PAGE EXCERPT:

------------------------------

A telephone survey conducted by Rand Corporation and Oregon State University, and published in the Journal of Acquired Immune Deficiency Syndromes showed that belief in AIDS conspiracy theories among United States black men is linked to rates of condom use. As conspiracy beliefs about AIDS grow in a given sector of these black men, consistent condom use drops in that same sector. Female use of condoms was not similarly affected.

In the African continent, condom promotion in some areas has been impeded by anti-condom campaigns by some Muslim and Catholic clerics. Among the Maasai in Tanzania, condom use is hampered by an aversion to "wasting" sperm, which is given sociocultural importance beyond reproduction. Sperm is believed to be an "elixir" to women and to have beneficial health effects. Maasai women believe that, after conceiving a child, they must have sexual intercourse repeatedly so that the additional sperm aids the child's development. Frequent condom use is also considered by some Maasai to cause impotence. Some women in Africa believe that condoms are "for prostitutes" and that respectable women should not use them. A few clerics even promote the lie that condoms are deliberately laced with HIV. In the United States, possession of many condoms has been used by police to accuse women of engaging in prostitution. The Presidential Advisory Council on HIV/AIDS has condemned this practice and there are efforts to end it.

Middle-Eastern couples who have not had children, because of the strong desire and social pressure to establish fertility as soon as possible within marriage, rarely use condoms.

In 2017, India restricted TV advertisements for condoms to between the hours of 10 pm to 6 am. Family planning advocates were against this, saying it was liable to "undo decades of progress on sexual and reproductive health".

=== Major manufacturers ===

One analyst described the size of the condom market as something that "boggles the mind". Numerous small manufacturers, nonprofit groups, and government-run manufacturing plants exist around the world. Within the condom market, there are several major contributors, among them both for-profit businesses and philanthropic organizations. Most large manufacturers have ties to the business that reach back to the end of the 19th century.

== Research ==

A spray-on condom made of latex is intended to be easier to apply and more successful in preventing the transmission of diseases. As of 2009, the spray-on condom was not going to market because the drying time could not be reduced below two to three minutes.

------------------------------

SUPPLIED ENTRIES:
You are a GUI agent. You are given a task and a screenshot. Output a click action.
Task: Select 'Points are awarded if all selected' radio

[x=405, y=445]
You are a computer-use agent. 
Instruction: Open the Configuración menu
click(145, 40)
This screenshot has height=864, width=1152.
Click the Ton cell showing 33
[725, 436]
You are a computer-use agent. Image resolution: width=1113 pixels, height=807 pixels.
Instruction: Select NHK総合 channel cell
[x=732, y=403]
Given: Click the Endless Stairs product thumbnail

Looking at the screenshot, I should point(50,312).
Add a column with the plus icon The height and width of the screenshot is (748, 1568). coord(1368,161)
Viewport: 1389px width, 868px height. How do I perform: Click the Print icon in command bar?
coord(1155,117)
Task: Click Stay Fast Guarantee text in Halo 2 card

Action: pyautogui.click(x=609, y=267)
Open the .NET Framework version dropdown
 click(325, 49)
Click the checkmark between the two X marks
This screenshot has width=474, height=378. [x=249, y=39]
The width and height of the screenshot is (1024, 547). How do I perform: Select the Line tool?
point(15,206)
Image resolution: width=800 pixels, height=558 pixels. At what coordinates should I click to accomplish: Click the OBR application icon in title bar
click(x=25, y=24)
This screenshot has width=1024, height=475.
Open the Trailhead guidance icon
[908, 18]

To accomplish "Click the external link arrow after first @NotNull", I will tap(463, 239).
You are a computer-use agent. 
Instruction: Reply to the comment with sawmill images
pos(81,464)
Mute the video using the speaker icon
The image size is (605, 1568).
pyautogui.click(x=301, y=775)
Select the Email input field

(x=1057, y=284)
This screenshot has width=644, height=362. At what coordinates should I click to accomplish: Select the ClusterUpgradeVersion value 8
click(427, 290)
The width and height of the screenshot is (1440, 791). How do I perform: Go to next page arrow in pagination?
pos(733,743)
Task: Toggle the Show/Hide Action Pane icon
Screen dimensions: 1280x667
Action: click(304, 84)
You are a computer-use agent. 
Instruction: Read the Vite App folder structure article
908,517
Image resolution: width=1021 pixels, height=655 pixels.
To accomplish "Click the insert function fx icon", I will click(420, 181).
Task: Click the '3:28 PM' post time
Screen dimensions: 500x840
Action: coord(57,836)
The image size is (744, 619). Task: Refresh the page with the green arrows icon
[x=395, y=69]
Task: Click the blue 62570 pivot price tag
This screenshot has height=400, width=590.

------------------------------

TASKS AND EXERCISES:
**A)** Rewrite the paragraph of the passage on condoms that begins "One analyst described" in fewer words, keeping its main facts.
**B)** Write the next part of the passage on condoms, picking up after its final sentence.

SET OF ANSWERS:
**A)** An analyst said the size of the condom market "boggles the mind." Many small manufacturers, nonprofit groups, and government-run plants operate worldwide. The major contributors include both for-profit businesses and philanthropic organizations, and most large manufacturers have ties to the business dating to the end of the 19th century.

**B)**
The Invisible Condom, developed at Université Laval in Quebec, Canada, is a gel that hardens upon increased temperature after insertion into the vagina or rectum. In the lab, it has been shown to effectively block HIV and herpes simplex virus. The barrier breaks down and liquefies after several hours. As of 2005, the invisible condom is in the clinical trial phase, and has not yet been approved for use.

Also developed in 2005 is a condom treated with an erectogenic compound. The drug-treated condom is intended to help the wearer maintain an erection, which should also help reduce slippage. If approved, the condom would be marketed under the Durex brand. As of 2007, it was still in clinical trials. In 2009, Ansell Healthcare, the makers of Lifestyle condoms, introduced the X2 condom lubricated with "Excite Gel" which contains the amino acid L-arginine and is intended to improve the strength of the erectile response.

In March 2013, philanthropist Bill Gates offered US$100,000 grants through his foundation for a condom design that "significantly preserves or enhances pleasure" to encourage more males to adopt the use of condoms for safer sex. The grant information stated: "The primary drawback from the male perspective is that condoms decrease pleasure as compared to no condom, creating a trade-off that many men find unacceptable, particularly given that the decisions about use must be made just prior to intercourse. Is it possible to develop a product without this stigma, or better, one that is felt to enhance pleasure?" In November of the same year, 11 research teams were selected to receive the grant money.